─── Working data
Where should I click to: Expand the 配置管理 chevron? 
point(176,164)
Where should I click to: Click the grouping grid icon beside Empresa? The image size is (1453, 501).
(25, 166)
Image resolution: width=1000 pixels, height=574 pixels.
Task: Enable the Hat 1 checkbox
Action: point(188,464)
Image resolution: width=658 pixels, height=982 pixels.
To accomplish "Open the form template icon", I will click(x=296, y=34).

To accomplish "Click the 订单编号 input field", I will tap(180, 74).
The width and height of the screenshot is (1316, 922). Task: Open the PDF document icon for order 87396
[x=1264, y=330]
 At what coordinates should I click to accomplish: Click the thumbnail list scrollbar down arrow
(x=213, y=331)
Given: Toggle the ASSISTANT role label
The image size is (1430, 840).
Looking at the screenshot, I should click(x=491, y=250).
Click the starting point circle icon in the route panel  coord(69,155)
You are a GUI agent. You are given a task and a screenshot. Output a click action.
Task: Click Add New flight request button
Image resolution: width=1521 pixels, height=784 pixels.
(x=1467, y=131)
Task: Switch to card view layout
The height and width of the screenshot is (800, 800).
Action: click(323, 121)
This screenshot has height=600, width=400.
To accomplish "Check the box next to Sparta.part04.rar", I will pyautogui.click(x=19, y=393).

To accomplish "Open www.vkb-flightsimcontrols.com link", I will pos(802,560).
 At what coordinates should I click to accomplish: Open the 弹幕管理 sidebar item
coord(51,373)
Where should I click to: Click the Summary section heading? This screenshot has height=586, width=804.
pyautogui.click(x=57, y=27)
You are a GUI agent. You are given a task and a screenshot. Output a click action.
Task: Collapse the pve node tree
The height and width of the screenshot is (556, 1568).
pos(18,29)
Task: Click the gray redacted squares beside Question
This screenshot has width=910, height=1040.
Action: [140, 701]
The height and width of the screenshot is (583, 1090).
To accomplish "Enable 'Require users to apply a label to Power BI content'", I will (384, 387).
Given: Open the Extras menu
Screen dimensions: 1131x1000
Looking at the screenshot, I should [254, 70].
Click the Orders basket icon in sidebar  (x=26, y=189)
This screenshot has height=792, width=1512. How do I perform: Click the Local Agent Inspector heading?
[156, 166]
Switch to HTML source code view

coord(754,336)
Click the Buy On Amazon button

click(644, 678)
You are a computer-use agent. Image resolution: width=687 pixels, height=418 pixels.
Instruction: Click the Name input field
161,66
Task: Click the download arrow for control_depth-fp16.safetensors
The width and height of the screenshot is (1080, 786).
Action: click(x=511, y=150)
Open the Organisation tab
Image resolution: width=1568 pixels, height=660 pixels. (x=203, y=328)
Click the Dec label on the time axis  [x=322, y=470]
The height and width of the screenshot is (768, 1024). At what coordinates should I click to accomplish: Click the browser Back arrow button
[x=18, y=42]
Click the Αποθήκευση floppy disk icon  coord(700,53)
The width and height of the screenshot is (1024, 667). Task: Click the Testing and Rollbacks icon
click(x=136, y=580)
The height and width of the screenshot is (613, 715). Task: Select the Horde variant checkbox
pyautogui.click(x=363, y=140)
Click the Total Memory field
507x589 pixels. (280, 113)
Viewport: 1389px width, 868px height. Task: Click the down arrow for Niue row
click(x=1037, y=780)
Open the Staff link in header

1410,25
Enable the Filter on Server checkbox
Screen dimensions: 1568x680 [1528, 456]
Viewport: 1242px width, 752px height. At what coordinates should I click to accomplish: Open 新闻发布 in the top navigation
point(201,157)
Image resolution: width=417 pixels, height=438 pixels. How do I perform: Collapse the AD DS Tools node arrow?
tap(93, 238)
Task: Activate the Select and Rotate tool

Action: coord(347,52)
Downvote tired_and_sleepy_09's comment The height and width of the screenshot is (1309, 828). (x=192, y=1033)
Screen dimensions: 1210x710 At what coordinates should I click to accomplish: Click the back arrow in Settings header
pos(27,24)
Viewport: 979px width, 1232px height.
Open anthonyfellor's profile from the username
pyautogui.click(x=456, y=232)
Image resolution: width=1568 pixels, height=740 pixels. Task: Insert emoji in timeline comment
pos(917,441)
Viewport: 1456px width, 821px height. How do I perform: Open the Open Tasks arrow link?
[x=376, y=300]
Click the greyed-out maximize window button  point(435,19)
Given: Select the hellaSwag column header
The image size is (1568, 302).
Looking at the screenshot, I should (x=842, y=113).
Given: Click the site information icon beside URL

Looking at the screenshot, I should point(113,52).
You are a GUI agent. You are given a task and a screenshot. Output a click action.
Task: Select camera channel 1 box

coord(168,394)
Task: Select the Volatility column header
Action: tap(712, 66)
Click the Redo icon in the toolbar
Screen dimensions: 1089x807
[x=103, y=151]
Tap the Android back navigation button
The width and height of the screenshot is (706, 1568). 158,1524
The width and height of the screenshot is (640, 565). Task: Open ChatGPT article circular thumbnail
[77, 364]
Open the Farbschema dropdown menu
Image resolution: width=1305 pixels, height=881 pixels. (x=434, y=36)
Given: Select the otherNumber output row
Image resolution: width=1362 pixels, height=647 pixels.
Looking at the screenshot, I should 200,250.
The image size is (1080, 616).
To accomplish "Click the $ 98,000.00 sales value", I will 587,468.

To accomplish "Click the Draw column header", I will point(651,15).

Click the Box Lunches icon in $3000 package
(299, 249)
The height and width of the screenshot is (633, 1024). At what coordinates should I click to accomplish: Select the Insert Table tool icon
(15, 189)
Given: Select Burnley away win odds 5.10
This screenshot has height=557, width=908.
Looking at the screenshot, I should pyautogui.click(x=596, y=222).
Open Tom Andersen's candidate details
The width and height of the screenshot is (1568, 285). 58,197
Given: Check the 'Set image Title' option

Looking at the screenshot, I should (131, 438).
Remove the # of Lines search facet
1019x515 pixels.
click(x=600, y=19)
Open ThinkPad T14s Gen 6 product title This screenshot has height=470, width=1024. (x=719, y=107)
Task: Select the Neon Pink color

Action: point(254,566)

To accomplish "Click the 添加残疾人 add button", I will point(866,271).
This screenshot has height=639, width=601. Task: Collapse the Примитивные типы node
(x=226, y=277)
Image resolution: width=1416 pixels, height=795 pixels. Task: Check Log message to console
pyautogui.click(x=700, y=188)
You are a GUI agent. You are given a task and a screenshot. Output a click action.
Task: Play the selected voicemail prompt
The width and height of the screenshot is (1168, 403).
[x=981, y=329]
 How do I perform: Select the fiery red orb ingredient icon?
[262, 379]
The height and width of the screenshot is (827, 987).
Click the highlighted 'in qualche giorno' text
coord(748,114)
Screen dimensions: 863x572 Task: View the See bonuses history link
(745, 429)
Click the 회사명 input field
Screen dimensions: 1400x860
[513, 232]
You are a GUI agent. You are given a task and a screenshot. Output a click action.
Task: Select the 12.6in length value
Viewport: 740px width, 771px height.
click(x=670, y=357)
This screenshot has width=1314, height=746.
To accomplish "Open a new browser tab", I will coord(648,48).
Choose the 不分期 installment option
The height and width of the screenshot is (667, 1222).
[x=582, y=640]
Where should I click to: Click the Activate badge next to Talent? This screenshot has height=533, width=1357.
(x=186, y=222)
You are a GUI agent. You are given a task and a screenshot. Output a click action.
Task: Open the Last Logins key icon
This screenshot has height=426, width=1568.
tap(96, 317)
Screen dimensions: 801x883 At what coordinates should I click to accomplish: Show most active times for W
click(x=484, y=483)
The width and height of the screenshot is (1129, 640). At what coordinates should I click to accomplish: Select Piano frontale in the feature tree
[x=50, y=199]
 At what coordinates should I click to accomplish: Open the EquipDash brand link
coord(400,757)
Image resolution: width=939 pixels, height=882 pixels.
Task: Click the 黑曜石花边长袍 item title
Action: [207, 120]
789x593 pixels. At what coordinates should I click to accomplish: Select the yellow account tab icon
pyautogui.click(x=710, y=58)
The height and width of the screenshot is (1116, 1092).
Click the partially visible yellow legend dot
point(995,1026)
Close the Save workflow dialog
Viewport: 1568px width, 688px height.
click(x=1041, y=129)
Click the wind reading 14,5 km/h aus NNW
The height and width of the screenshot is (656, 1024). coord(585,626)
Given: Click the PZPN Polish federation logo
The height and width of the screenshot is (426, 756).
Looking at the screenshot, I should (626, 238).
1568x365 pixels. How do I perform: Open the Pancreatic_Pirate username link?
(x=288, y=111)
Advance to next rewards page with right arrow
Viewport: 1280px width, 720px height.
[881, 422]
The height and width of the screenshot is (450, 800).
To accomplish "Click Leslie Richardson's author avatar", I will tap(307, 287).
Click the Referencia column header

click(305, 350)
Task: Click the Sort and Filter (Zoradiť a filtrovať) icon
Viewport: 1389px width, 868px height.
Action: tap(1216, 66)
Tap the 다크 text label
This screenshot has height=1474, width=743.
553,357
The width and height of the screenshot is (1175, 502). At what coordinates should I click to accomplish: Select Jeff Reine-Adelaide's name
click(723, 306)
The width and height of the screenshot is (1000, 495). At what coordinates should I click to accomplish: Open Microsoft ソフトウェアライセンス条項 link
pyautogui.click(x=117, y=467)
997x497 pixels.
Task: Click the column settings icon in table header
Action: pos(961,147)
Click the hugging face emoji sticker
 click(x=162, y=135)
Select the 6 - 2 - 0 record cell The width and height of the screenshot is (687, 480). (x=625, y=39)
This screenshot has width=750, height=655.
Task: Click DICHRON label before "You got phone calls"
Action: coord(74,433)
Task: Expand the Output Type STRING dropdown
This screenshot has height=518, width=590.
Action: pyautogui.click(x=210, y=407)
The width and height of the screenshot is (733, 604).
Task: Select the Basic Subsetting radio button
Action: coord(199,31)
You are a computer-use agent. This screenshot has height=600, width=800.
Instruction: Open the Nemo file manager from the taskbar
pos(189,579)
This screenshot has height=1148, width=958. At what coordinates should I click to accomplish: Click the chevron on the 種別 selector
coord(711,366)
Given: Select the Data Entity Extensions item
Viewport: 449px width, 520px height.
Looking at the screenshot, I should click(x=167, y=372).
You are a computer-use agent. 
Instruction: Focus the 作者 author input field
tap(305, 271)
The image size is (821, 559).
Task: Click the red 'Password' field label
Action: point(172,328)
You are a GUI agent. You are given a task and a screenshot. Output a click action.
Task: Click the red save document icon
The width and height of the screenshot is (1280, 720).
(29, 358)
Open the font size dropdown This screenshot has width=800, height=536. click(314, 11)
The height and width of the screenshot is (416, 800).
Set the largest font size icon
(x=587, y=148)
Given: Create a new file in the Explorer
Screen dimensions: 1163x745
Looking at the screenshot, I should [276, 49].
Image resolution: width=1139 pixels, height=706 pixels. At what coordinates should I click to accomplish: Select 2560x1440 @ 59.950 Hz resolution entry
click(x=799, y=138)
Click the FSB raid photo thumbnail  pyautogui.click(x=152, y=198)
──────
Work to complete:
All lines carrying the word "computer" must be copied from the data above.

Answer to this problem:
You are a computer-use agent. Image resolution: width=687 pixels, height=418 pixels.
You are a computer-use agent. This screenshot has height=600, width=800.
You are a computer-use agent. 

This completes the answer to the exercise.